**Passage présenté:**

Si le terme de racialisation semble faire son apparition dans le vocabulaire anglais à la fin du xixe siècle au sein de l’anthropologie physique [1], il ne sera utilisé par les chercheur·e·s en sciences humaines et sociales que dans la seconde moitié du vingtième siècle.

On le trouve d’abord en 1961 sous la plume de Frantz Fanon, dans Les Damnés de la terre [2], où il n’est cependant ni un concept central, ni l’objet d’une définition précise.

Il est repris en 1977 par le sociologue britannique Michael Banton dans The Idea of Race [3]. Banton définit la racialisation comme le processus social qui conduit à l’invention d’un nouveau mode de catégorisation des populations humaines selon leur « race » et explique qu’il se développe en Europe entre le seizième et le dix-neuvième siècle.

Frank Reeves reprend le terme à son tour dans son ouvrage British Racial Discourse [4], publié en 1983. Il désigne par racialisation le processus selon lequel la race transforme une situation sociale, c’est-à-dire le processus qui rend racial un phénomène qui ne l’était pas auparavant [5]. Cette dynamique est double : à un niveau discursif, la racialisation désigne la place grandissante que la race prend dans les représentations du monde ; à un niveau pratique, la racialisation désigne directement la « formation de groupes raciaux » [6].

Le concept émerge ainsi d’abord dans l’œuvre d’un auteur français, avant d’être repris par des auteurs britanniques, contrairement à ce que le mythe de l’importation états-unienne laisse croire.

Les chercheurs états-uniens Michael Omi et Howard Winant reprennent à leur tour le terme en 1986 avec une définition proche : la racialisation désigne selon eux « l’extension de la signification raciale (racial meaning) à une relation auparavant non classifiée », c’est- à-dire l’assignation d’un groupe social à une catégorie raciale par l’extension du champ d’application de la race [7]. Le concept de racialisation est adossé à celui de « formation raciale », qui désigne le processus historique « selon lequel les catégories raciales sont créées, habitées, transformées et détruites » [8].

**Données extraites:**
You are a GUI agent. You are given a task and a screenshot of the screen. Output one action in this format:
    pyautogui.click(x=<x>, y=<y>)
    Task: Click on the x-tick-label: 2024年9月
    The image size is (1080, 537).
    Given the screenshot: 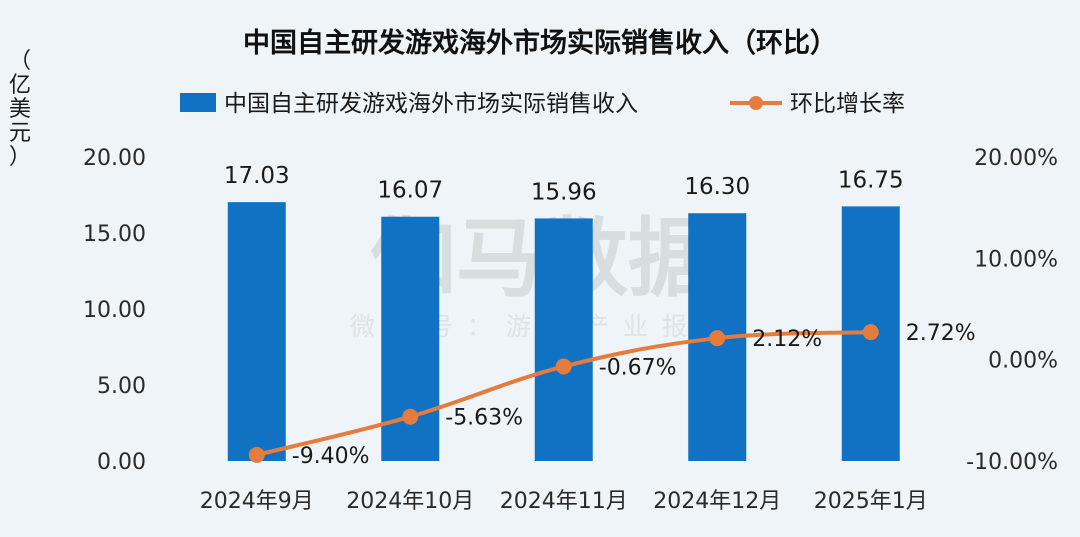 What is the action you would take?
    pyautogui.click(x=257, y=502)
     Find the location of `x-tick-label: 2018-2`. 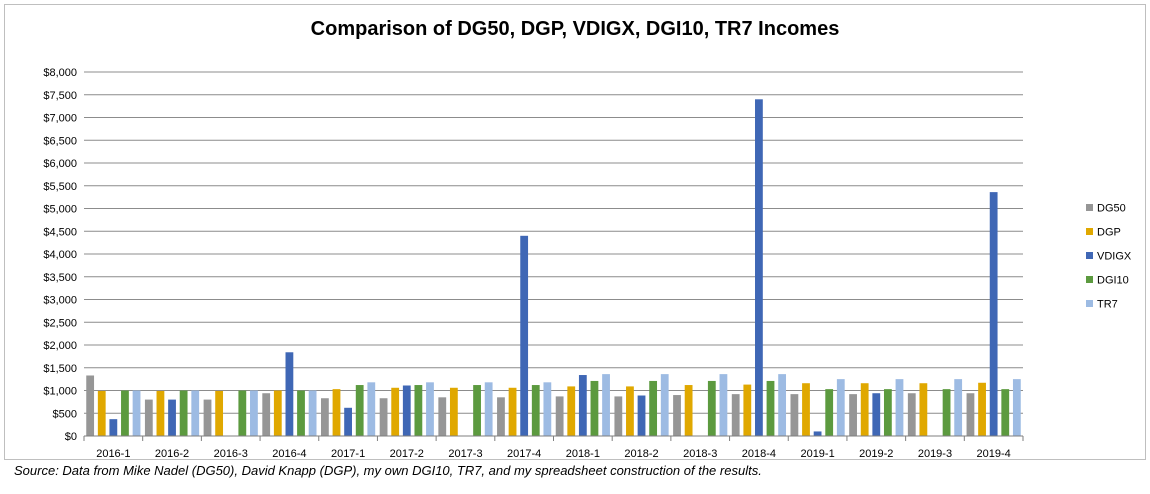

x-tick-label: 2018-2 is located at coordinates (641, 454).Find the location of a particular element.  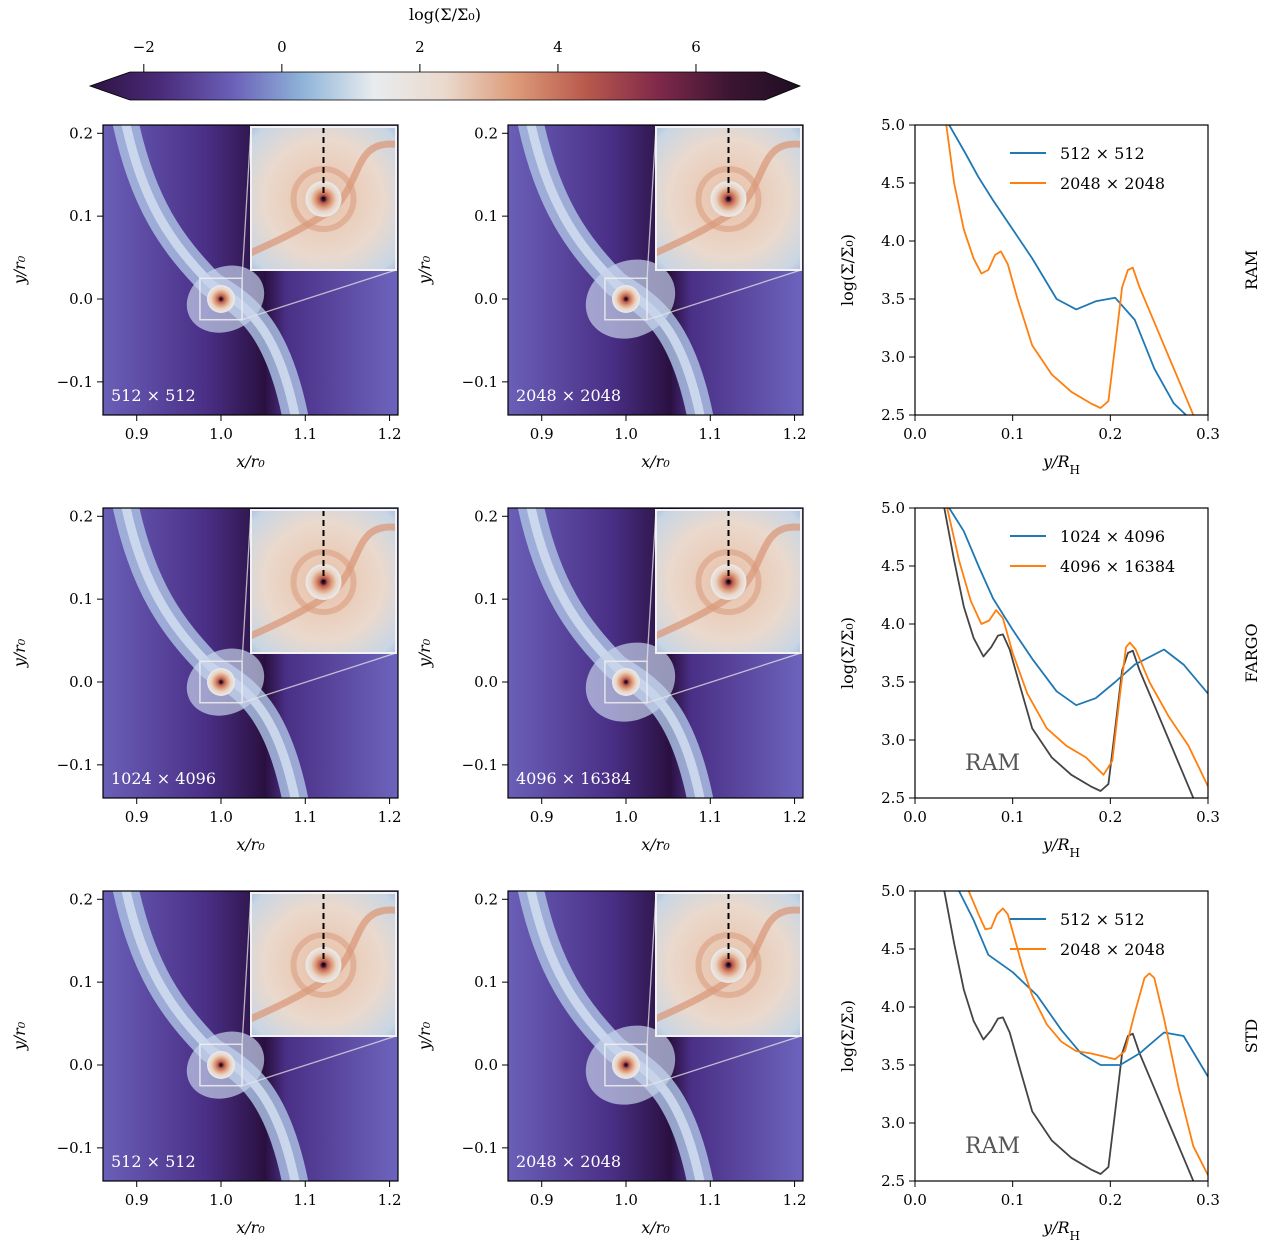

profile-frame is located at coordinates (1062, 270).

**Consigne à suivre:** Reproduisez à l’identique la partie du passage sur la racialisation située entre « Si le terme » et « d’une définition précise. », bornes comprises.

**Corrigé proposé:**
Si le terme de racialisation semble faire son apparition dans le vocabulaire anglais à la fin du xixe siècle au sein de l’anthropologie physique [1], il ne sera utilisé par les chercheur·e·s en sciences humaines et sociales que dans la seconde moitié du vingtième siècle.

On le trouve d’abord en 1961 sous la plume de Frantz Fanon, dans Les Damnés de la terre [2], où il n’est cependant ni un concept central, ni l’objet d’une définition précise.